Interrogé par les médias italiens, l’aumônier témoigne également du travail exceptionnel des soignants. « Le personnel est incroyable. Les gardes sont de 12 à 13 heures d’affilé, le jour de congé est pratiquement inexistant, et les jours fériés ont été supprimés. Pourtant, personne ne se plaint, il y a un grand sens du devoir et beaucoup d’abnégation. Certains ne rentrent même pas chez eux, de peur d’infecter leur famille, et dorment à l’hôtel. D’autres ont éloigné les proches parce que le risque de contagion est possible. D’autres encore ont à peine le temps de jouer un peu avec leurs enfants, de dormir quelques heures, avant de revenir à l’aube ».
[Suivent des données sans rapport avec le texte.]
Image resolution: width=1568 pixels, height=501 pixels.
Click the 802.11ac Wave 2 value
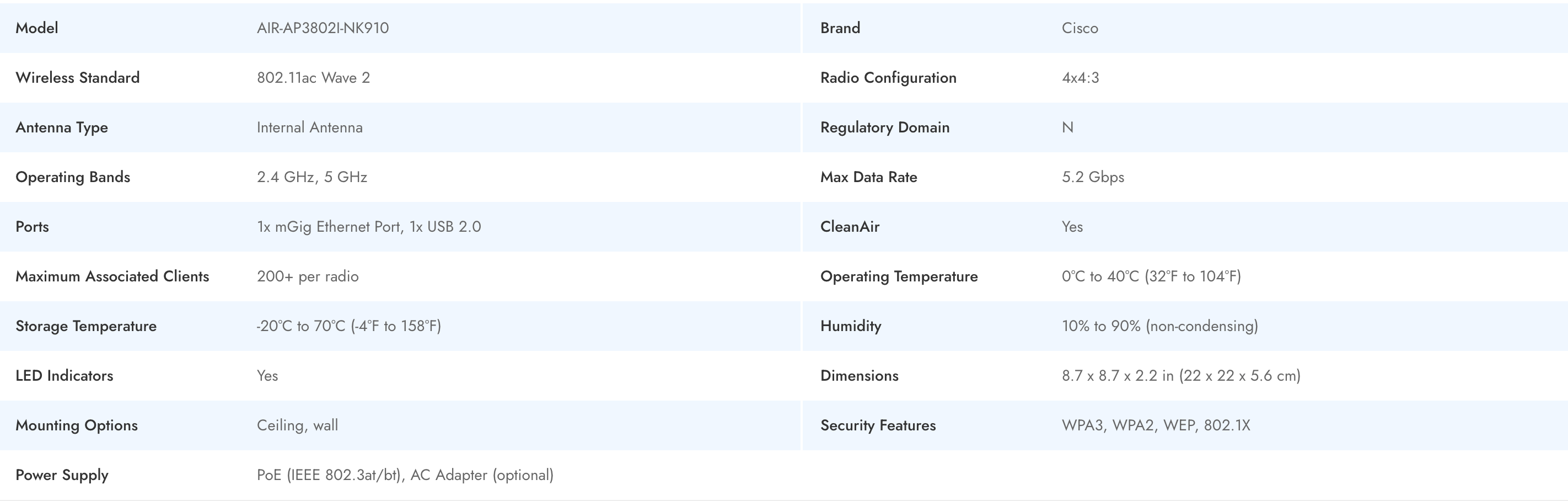(313, 77)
La figure des deux aumôniers présents, Don Giovanni travaille avec un autre prêtre diocésain, joue un rôle très important pour tout le personnel de santé. Les deux prêtres ont d’excellentes relations avec les médecins, et quotidiennement, ils s’entendent dire par l’un d’eux :  « Ne cessez pas de venir, car nous avons besoin de vous voir ». Si les messes dans la petite chapelle de l’hôpital ont été suspendues, chaque matin de 8h à 9h puis de 11h30 à 12h30 a lieu l’adoration eucharistique, qui est devenu un point de référence pour tous : « Ceux qui passent savent que l’Eucharistie est là. Ils arrivent, prient et sortent ». Le Christ est bel et bien présent, au cœur même de l’hôpital.